Mimo zmian w przepisach dotyczących „pracy na czarno” skala tego zjawiska wciąż się nie zmniejsza. Wzrosła liczba kontroli Państwowej Inspekcji Pracy.
W pierwszym półroczu 2022 roku przeprowadzono około 15 tys. kontroli Państwowej Inspekcji Pracy w obszarze legalności zatrudnienia. Skala nieprawidłowości w tym zakresie jest podobna do roku ubiegłego. Powodem są między innymi zbyt niskie kary, mówi Dariusz Górski, p.o. dyrektor Departamentu Legalności Zatrudnienia.
– Sankcje nakładane przez inspektorów pracy są przez wielu postrzegane jako nieodstraszające, dlatego też są nieskuteczne. W naszej polityce wnioskujemy nie tylko o podwyższenie wysokości kar, ale także o zmianę filozofii nakładania sankcji, to znaczy: za każdego nielegalnie zatrudnionego pracownika do kwoty nie wyższej niż. To wydaje nam się bardziej rozsądne – wyjaśnił Dariusz Górski.

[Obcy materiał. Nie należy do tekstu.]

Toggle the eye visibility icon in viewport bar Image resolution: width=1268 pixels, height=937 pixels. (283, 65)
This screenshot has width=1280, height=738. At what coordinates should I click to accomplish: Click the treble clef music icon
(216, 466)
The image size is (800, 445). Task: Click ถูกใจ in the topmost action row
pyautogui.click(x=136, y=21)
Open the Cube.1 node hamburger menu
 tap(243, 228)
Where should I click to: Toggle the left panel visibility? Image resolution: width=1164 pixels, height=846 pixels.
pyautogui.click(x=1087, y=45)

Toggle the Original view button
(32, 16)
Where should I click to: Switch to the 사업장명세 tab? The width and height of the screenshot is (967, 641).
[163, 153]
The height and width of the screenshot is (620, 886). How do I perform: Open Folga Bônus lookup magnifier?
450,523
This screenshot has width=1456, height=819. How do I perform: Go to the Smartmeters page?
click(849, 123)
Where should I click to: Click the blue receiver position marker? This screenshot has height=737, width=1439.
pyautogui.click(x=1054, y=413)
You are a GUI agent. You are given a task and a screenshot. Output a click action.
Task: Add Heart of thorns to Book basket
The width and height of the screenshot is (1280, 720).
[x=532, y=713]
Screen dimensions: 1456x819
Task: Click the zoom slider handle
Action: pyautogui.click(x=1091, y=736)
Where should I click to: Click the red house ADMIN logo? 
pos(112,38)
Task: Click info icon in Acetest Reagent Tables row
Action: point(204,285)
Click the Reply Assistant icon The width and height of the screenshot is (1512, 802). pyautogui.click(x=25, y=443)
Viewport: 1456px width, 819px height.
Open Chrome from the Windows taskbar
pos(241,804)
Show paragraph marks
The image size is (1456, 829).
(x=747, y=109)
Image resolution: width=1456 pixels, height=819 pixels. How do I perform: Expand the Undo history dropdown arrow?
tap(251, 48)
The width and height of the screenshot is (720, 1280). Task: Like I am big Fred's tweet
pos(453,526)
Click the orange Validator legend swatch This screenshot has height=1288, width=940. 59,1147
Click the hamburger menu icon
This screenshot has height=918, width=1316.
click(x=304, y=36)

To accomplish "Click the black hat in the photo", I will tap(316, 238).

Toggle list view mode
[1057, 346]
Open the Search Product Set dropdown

Wysokość kar za nielegalne zatrudnienie jest o wiele większa między innymi w Austrii, Finlandii i Norwegii. Podjęte przez Państwową Inspekcję Pracy działania mają służyć wyeliminowaniu szarej strefy.
– Te działania, które zostały podjęte w bieżącym roku, mam na myśli zmianę przepisów podatkowych i w zakresie ubezpieczeń społecznych, które zostały objęte regulacjami zwanymi Polskim Ładem, mają właśnie na celu eliminowanie szarej strefy w zatrudnieniu poprzez zniechęcenie z jednej strony przedsiębiorców do tego, żeby zatrudniali nielegalnie, a z drugiej strony do zachęcenia pracowników do zgłaszania się, czy do organów inspekcji pracy, czy do organów skarbowych i powiadamiania o fakcie nielegalnego zatrudnienia bez ryzyka konsekwencji – zapewnił Dariusz Górski.
Państwowa Inspekcja Pracy w ubiegłym roku przeprowadziła ponad 54 tys. kontroli. 11,5 tys. z nich dotyczyło legalności zatrudnienia obywateli polskich i cudzoziemców. Prawie w połowie przypadków skończyło się stwierdzeniem nieprawidłowości.